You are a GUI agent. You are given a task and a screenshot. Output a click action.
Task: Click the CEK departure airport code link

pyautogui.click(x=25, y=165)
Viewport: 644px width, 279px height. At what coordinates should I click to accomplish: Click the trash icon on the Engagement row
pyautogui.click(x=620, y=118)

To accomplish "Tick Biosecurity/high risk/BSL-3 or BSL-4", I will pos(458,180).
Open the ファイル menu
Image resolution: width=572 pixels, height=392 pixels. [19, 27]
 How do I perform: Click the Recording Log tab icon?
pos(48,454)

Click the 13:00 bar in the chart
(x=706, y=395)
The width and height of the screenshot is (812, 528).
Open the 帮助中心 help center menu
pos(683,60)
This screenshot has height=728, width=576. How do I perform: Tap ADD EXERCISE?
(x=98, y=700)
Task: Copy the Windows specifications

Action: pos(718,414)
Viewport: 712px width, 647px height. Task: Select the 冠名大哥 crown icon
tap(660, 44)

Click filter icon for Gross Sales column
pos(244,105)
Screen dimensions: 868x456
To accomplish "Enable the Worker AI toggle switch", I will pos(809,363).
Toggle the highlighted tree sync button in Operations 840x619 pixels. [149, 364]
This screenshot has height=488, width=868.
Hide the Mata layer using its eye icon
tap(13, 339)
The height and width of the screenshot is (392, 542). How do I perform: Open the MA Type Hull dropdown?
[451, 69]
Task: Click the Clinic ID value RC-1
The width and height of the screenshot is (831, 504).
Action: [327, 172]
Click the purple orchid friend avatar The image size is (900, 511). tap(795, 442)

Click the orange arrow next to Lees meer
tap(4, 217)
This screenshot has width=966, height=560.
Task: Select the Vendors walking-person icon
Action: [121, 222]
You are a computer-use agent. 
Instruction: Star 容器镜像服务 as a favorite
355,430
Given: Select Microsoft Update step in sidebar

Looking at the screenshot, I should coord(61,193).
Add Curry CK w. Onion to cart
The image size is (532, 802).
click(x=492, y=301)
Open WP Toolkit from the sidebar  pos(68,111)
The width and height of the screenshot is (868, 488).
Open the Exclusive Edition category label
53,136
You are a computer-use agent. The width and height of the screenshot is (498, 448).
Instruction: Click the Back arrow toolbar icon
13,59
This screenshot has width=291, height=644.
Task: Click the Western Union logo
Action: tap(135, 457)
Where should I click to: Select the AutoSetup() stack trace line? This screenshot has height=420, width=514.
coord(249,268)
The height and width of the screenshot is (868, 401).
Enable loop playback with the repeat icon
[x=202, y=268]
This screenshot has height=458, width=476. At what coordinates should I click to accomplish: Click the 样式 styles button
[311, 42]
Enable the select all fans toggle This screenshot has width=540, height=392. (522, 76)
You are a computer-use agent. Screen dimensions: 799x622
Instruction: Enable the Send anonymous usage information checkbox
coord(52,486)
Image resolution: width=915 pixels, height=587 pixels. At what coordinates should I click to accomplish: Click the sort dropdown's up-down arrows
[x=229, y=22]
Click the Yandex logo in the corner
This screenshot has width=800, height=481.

TASK DETAILS: Reproduce the listing exactly, leaving nothing out.

EXERCISE RESULT:
You are a GUI agent. You are given a task and a screenshot. Output a click action.
Task: Click the CEK departure airport code link

pyautogui.click(x=25, y=165)
Viewport: 644px width, 279px height. At what coordinates should I click to accomplish: Click the trash icon on the Engagement row
pyautogui.click(x=620, y=118)

To accomplish "Tick Biosecurity/high risk/BSL-3 or BSL-4", I will pos(458,180).
Open the ファイル menu
Image resolution: width=572 pixels, height=392 pixels. [19, 27]
 How do I perform: Click the Recording Log tab icon?
pos(48,454)

Click the 13:00 bar in the chart
(x=706, y=395)
The width and height of the screenshot is (812, 528).
Open the 帮助中心 help center menu
pos(683,60)
This screenshot has height=728, width=576. How do I perform: Tap ADD EXERCISE?
(x=98, y=700)
Task: Copy the Windows specifications

Action: pos(718,414)
Viewport: 712px width, 647px height. Task: Select the 冠名大哥 crown icon
tap(660, 44)

Click filter icon for Gross Sales column
pos(244,105)
Screen dimensions: 868x456
To accomplish "Enable the Worker AI toggle switch", I will pos(809,363).
Toggle the highlighted tree sync button in Operations 840x619 pixels. [149, 364]
This screenshot has height=488, width=868.
Hide the Mata layer using its eye icon
tap(13, 339)
The height and width of the screenshot is (392, 542). How do I perform: Open the MA Type Hull dropdown?
[451, 69]
Task: Click the Clinic ID value RC-1
The width and height of the screenshot is (831, 504).
Action: [327, 172]
Click the purple orchid friend avatar The image size is (900, 511). tap(795, 442)

Click the orange arrow next to Lees meer
tap(4, 217)
This screenshot has width=966, height=560.
Task: Select the Vendors walking-person icon
Action: [121, 222]
You are a computer-use agent. 
Instruction: Star 容器镜像服务 as a favorite
355,430
Given: Select Microsoft Update step in sidebar

Looking at the screenshot, I should coord(61,193).
Add Curry CK w. Onion to cart
The image size is (532, 802).
click(x=492, y=301)
Open WP Toolkit from the sidebar  pos(68,111)
The width and height of the screenshot is (868, 488).
Open the Exclusive Edition category label
53,136
You are a computer-use agent. The width and height of the screenshot is (498, 448).
Instruction: Click the Back arrow toolbar icon
13,59
This screenshot has width=291, height=644.
Task: Click the Western Union logo
Action: tap(135, 457)
Where should I click to: Select the AutoSetup() stack trace line? This screenshot has height=420, width=514.
coord(249,268)
The height and width of the screenshot is (868, 401).
Enable loop playback with the repeat icon
[x=202, y=268]
This screenshot has height=458, width=476. At what coordinates should I click to accomplish: Click the 样式 styles button
[311, 42]
Enable the select all fans toggle This screenshot has width=540, height=392. (522, 76)
You are a computer-use agent. Screen dimensions: 799x622
Instruction: Enable the Send anonymous usage information checkbox
coord(52,486)
Image resolution: width=915 pixels, height=587 pixels. At what coordinates should I click to accomplish: Click the sort dropdown's up-down arrows
[x=229, y=22]
Click the Yandex logo in the corner
This screenshot has width=800, height=481.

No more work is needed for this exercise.